The CDC’s guidelines on containing the coronavirus are as relevant for keeping OSH and its people safe as they are for keeping you safe. The goal is to reduce exponential infections and create a more manageable situation for healthcare workers. Doing your part is easy.

Austin EMS Association

Who they are
The Austin EMS Association represents the medics of Austin Travis County EMS, hard-working public servants who provide emergency care. By striving to improve the lives of these emergency responders, they are able to provide top care to the people they serve.

Why they need help
Recently, an Austin EMS medic became the first confirmed positive case for coronavirus within the city’s public safety team.
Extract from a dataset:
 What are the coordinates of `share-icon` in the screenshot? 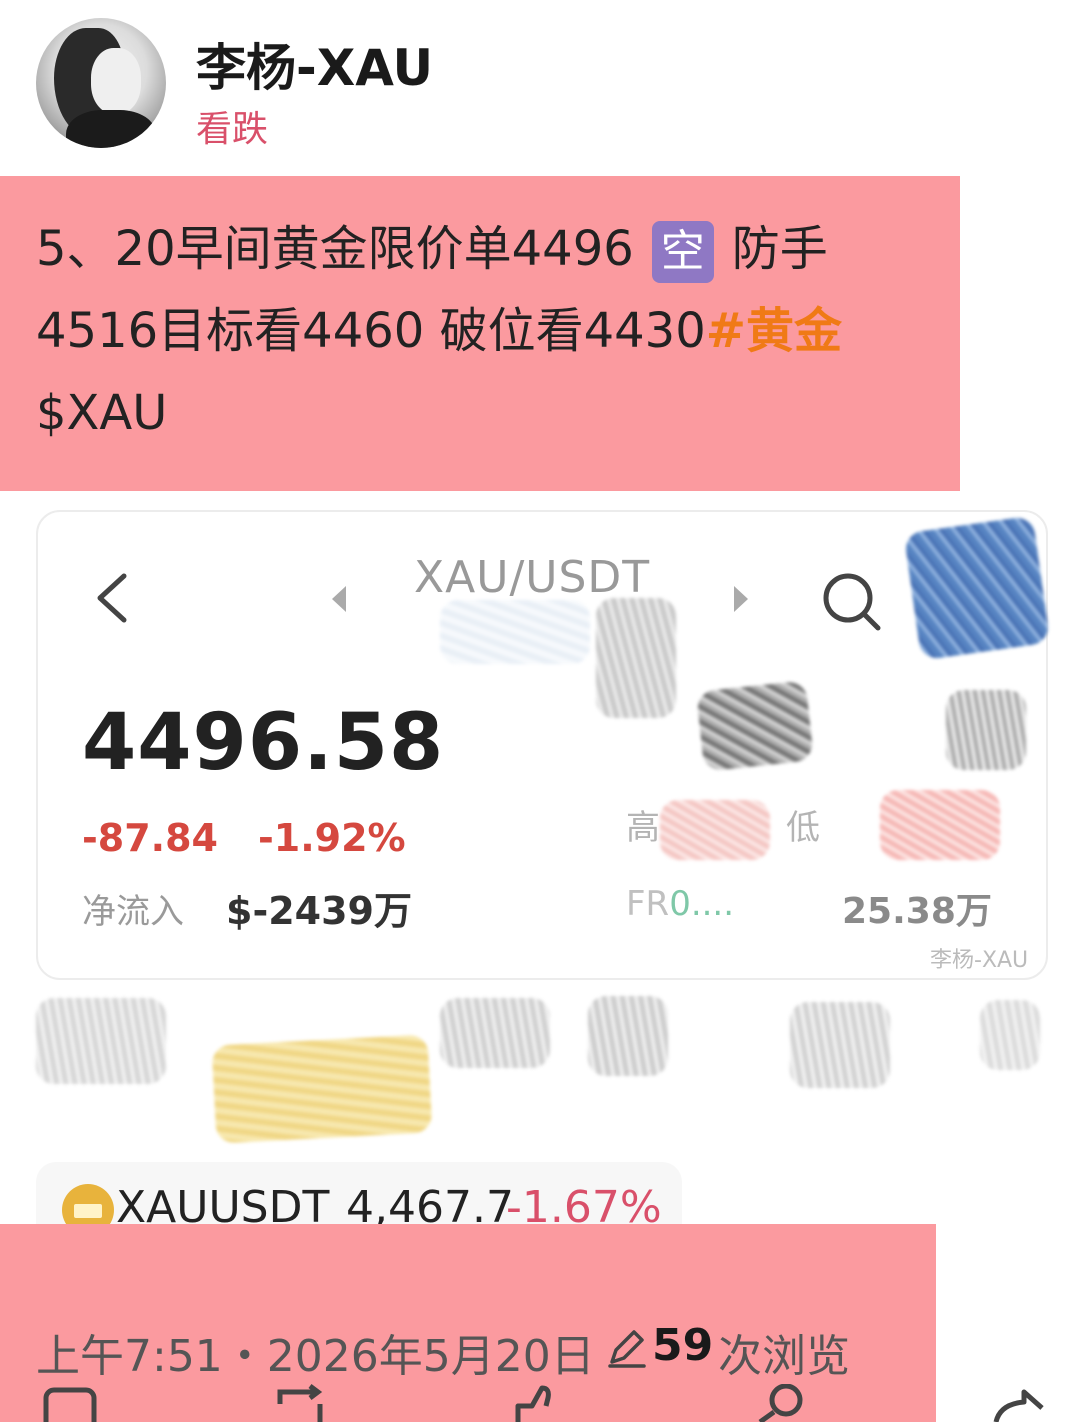 It's located at (1020, 1403).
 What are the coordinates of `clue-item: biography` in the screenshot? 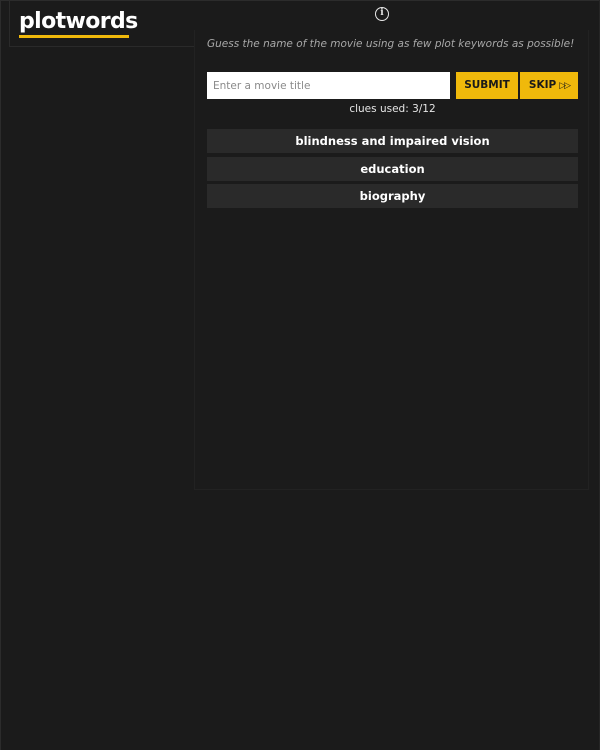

It highlights the risk these medics face every day while serving individuals in need, a risk that will only grow as COVID-19 proliferates. 

What you can do
The Austin EMS Association recently set up the Austin EMS Relief Fund, a tax-deductible fund that helps medics with the costs they may face while fighting coronavirus. As these first responders show up to fight this crisis day in and day out, they need our help to ensure they don’t have to worry should they become sidelined.

There are so many individuals and organizations fighting to save lives and restore a sense of normalcy for everyone. These are only a few who need help in our own local communities. If you are to take away anything from this, remember Mr. Rogers’ adage during times of crisis: “Look for the helpers.” 

Then, take it one step further, and help the helpers. We all have a part to play.